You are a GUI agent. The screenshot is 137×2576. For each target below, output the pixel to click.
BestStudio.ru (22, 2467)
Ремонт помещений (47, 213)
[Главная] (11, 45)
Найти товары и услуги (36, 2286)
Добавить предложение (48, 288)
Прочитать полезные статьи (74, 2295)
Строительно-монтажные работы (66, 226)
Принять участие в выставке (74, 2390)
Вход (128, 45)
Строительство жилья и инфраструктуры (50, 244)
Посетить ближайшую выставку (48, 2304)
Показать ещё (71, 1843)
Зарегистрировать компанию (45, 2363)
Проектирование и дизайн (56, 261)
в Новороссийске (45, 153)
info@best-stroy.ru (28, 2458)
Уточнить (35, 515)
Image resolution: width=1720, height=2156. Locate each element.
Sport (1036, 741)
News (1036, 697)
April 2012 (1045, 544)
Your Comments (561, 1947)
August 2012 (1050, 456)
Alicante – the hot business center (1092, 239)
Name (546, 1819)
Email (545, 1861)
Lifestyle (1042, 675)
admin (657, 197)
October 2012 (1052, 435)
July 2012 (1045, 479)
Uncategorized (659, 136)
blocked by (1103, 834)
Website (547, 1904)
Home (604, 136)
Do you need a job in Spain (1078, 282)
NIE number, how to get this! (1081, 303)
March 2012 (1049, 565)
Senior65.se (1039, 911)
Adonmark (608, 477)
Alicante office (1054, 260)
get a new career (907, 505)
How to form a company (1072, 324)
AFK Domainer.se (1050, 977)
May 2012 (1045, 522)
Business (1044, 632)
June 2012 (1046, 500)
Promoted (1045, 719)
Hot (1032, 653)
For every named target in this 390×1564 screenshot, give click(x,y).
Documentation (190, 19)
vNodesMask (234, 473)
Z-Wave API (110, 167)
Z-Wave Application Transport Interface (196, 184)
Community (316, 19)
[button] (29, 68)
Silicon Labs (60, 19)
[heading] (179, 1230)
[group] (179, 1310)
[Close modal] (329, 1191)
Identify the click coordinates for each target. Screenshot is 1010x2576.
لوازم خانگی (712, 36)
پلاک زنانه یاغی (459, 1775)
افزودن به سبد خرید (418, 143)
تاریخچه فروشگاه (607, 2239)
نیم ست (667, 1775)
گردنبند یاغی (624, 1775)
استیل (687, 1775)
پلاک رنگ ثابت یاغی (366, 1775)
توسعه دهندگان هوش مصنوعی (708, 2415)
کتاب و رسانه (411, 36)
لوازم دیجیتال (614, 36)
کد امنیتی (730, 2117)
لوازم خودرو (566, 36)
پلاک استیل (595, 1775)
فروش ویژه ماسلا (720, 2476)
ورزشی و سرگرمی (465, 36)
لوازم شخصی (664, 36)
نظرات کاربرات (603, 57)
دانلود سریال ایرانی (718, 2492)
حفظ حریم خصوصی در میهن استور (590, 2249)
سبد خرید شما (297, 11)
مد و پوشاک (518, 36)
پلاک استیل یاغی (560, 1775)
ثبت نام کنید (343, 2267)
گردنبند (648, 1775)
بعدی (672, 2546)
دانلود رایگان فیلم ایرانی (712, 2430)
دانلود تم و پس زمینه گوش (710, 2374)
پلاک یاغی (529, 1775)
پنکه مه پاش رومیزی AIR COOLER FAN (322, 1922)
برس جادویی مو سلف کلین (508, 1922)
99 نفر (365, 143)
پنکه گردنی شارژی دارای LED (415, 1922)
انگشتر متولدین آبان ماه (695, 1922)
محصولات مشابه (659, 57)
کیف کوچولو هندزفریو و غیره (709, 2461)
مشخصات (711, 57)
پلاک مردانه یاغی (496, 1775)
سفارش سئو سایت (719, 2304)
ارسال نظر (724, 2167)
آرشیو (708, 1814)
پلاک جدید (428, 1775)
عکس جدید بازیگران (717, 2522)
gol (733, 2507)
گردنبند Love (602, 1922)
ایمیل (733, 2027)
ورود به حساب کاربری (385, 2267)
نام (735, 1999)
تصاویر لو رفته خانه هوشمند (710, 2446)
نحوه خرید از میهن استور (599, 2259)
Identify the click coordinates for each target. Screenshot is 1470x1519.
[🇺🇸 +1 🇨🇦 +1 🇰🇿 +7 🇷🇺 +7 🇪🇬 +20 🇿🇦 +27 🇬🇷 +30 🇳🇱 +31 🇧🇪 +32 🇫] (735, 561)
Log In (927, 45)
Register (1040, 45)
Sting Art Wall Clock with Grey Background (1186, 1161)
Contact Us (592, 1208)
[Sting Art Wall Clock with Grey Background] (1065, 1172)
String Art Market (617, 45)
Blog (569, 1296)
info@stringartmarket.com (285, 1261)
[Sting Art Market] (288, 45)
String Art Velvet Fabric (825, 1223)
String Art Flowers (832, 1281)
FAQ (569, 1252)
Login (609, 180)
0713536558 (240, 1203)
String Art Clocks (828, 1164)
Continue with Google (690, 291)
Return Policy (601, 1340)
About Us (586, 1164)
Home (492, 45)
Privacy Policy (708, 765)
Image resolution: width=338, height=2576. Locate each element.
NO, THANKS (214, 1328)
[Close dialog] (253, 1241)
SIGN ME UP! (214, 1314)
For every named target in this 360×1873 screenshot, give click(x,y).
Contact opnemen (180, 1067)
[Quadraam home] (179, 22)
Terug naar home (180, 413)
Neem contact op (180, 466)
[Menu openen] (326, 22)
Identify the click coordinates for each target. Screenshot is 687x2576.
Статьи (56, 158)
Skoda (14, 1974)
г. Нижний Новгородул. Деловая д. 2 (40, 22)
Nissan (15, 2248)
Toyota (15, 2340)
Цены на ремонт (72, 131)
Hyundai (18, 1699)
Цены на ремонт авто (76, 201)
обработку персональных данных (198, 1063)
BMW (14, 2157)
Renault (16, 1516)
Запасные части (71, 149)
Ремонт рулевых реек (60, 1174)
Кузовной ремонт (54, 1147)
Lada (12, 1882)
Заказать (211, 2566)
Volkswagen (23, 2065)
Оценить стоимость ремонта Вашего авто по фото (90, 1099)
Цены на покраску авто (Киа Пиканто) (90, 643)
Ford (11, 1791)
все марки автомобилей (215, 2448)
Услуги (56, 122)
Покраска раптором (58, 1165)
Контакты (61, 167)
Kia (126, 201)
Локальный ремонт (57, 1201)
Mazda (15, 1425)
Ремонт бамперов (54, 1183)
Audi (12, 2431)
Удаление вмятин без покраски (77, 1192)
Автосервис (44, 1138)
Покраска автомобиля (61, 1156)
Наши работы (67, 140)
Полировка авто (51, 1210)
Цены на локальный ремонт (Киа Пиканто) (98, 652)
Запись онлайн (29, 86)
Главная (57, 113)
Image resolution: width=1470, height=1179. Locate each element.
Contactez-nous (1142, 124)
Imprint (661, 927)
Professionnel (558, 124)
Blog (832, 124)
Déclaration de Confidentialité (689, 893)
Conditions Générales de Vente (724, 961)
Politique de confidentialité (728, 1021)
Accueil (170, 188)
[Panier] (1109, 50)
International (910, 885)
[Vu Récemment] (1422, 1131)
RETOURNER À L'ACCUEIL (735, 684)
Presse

**Required work**
Search the listing for the word "پنکه" and return each line that holds it.

**Solution to this exercise**
پنکه مه پاش رومیزی AIR COOLER FAN (322, 1922)
پنکه گردنی شارژی دارای LED (415, 1922)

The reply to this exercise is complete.